## Task statement
Copy each line below that includes "agent".

## Source material
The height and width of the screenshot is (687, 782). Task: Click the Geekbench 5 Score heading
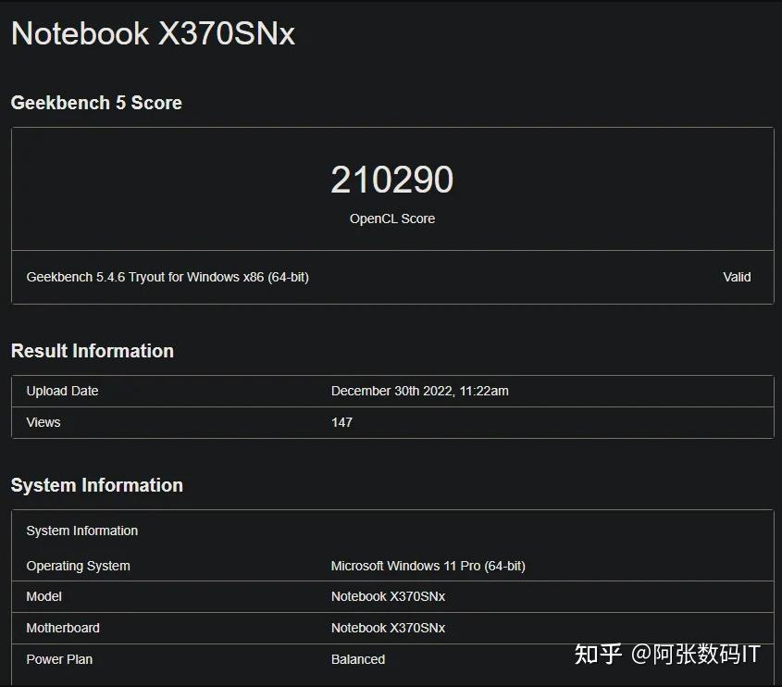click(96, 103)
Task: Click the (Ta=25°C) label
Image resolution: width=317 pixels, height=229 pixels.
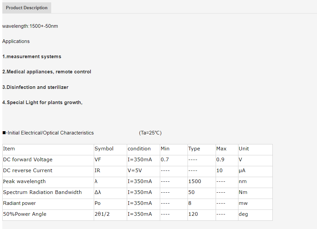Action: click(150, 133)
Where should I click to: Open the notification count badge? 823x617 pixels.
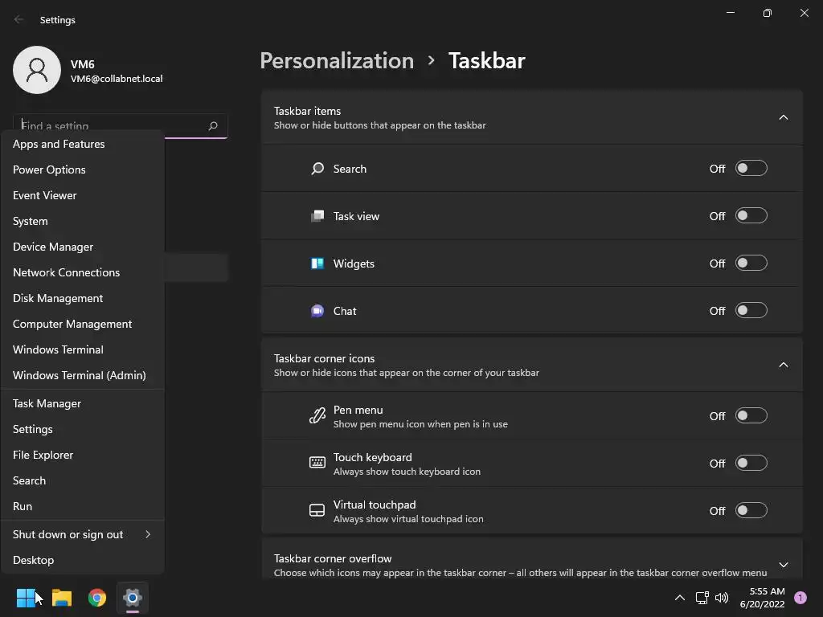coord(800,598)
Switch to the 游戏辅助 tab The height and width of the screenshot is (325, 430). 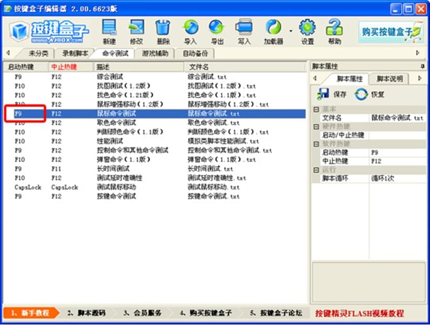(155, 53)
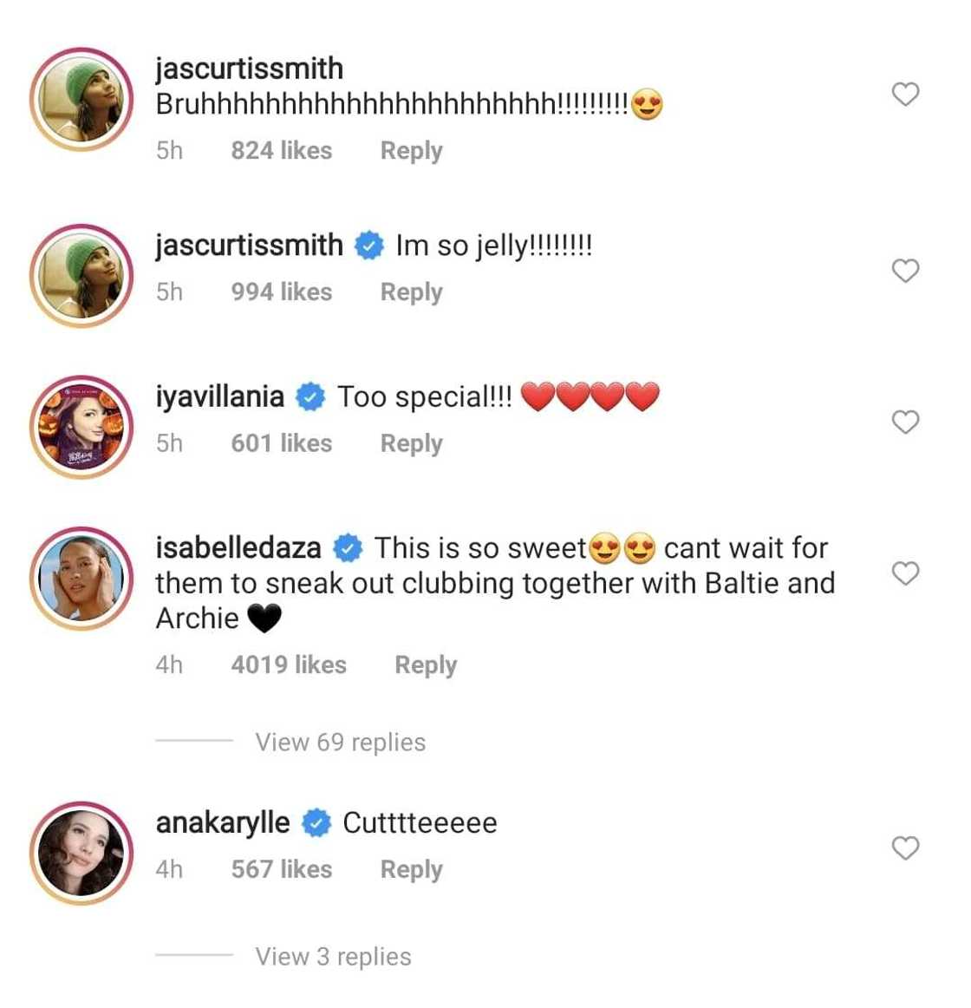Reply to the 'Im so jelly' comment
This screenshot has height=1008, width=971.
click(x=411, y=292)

...

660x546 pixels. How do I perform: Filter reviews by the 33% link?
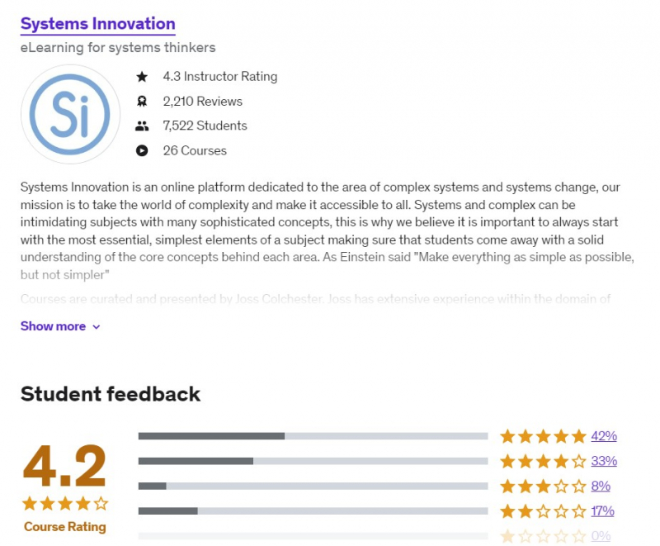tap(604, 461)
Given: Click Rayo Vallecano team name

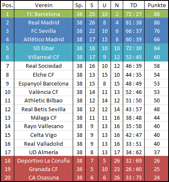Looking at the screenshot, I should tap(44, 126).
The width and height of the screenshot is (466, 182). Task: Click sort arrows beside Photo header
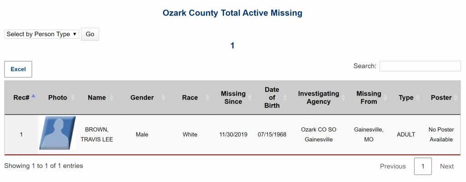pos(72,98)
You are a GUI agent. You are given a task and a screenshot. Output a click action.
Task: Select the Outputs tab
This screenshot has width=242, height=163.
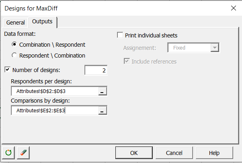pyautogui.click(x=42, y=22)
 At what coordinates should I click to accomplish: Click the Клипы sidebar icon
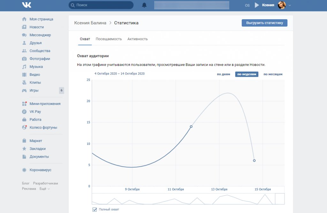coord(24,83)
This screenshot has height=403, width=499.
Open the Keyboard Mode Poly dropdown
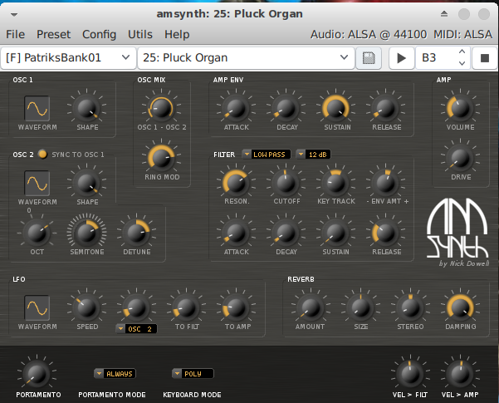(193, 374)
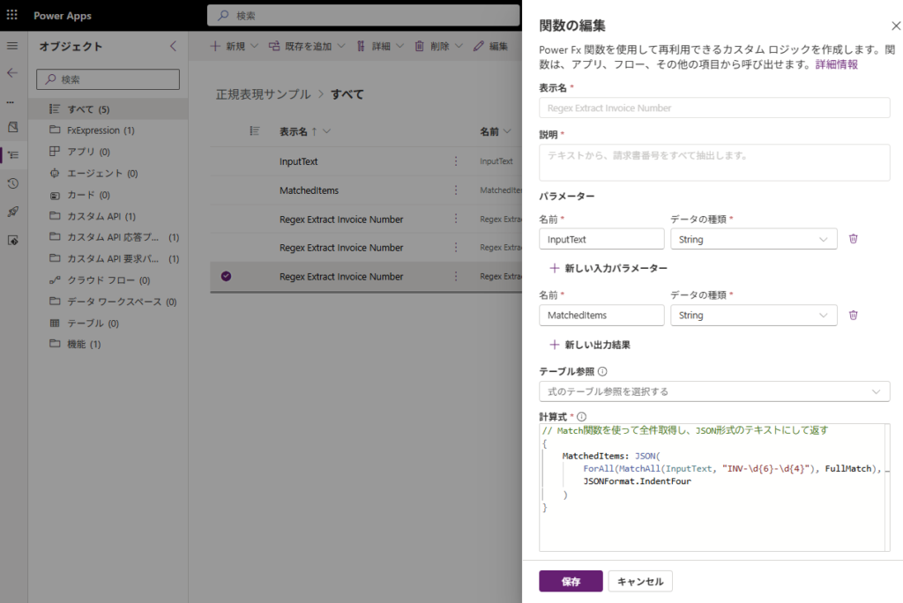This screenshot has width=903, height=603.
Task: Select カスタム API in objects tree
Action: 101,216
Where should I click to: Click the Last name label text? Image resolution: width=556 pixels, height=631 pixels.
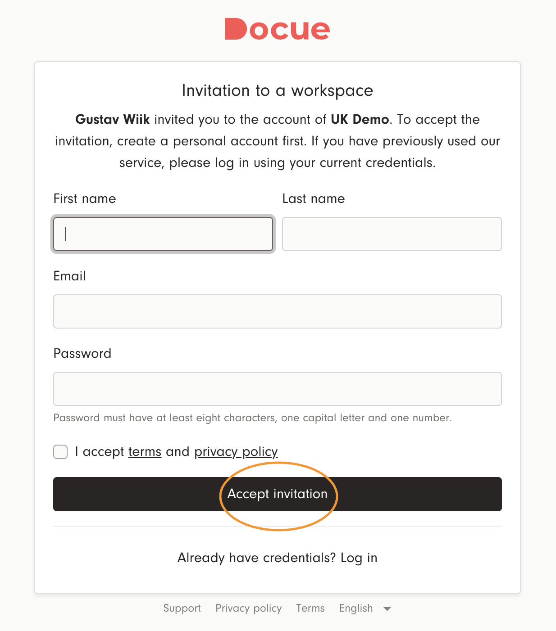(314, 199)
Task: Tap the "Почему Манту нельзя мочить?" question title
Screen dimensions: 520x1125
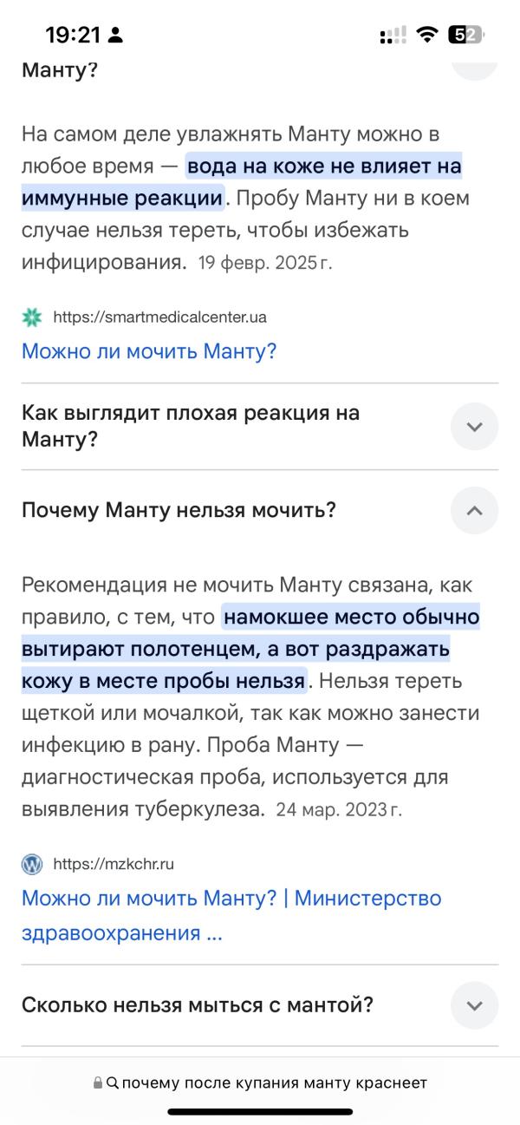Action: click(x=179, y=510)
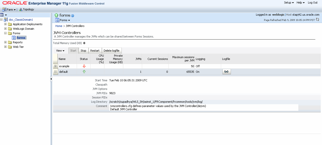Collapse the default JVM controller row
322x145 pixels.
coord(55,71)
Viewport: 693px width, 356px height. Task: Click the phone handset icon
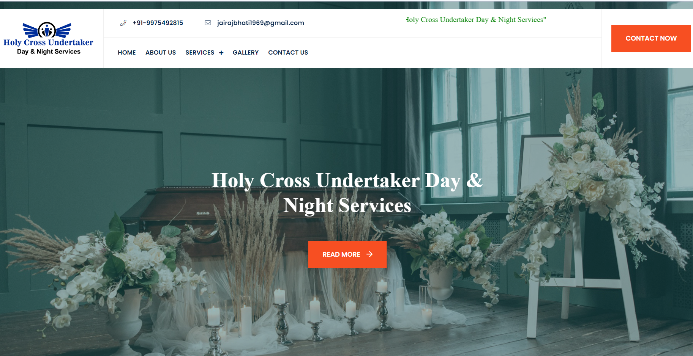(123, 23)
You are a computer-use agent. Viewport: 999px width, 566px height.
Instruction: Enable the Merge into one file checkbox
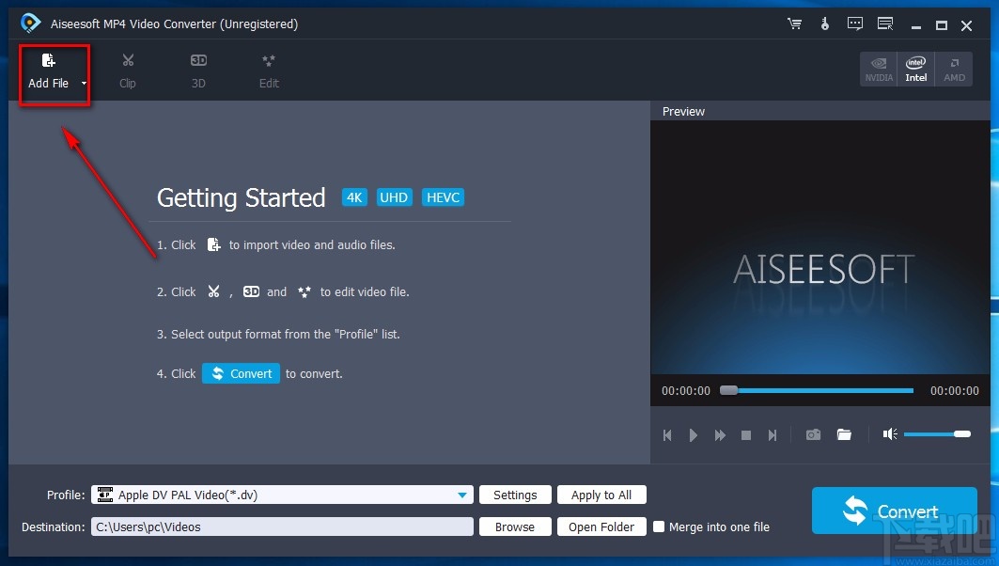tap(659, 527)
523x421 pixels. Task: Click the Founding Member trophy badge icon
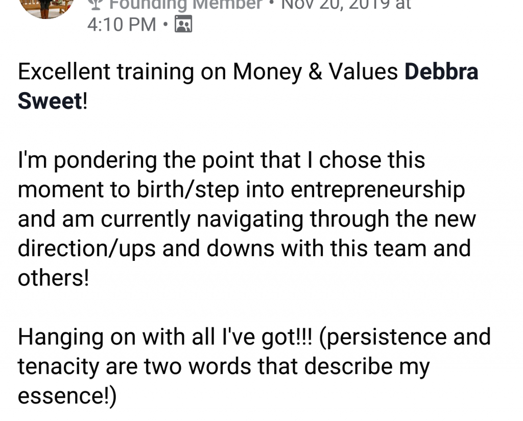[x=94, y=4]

---

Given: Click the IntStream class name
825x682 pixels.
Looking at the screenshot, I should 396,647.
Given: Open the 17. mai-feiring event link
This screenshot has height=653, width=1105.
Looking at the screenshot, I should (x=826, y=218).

## Written reply
You are a GUI agent. You are given a task and a screenshot. Output a click action.
You are a computer-use agent. Viewport: 999px width, 566px height.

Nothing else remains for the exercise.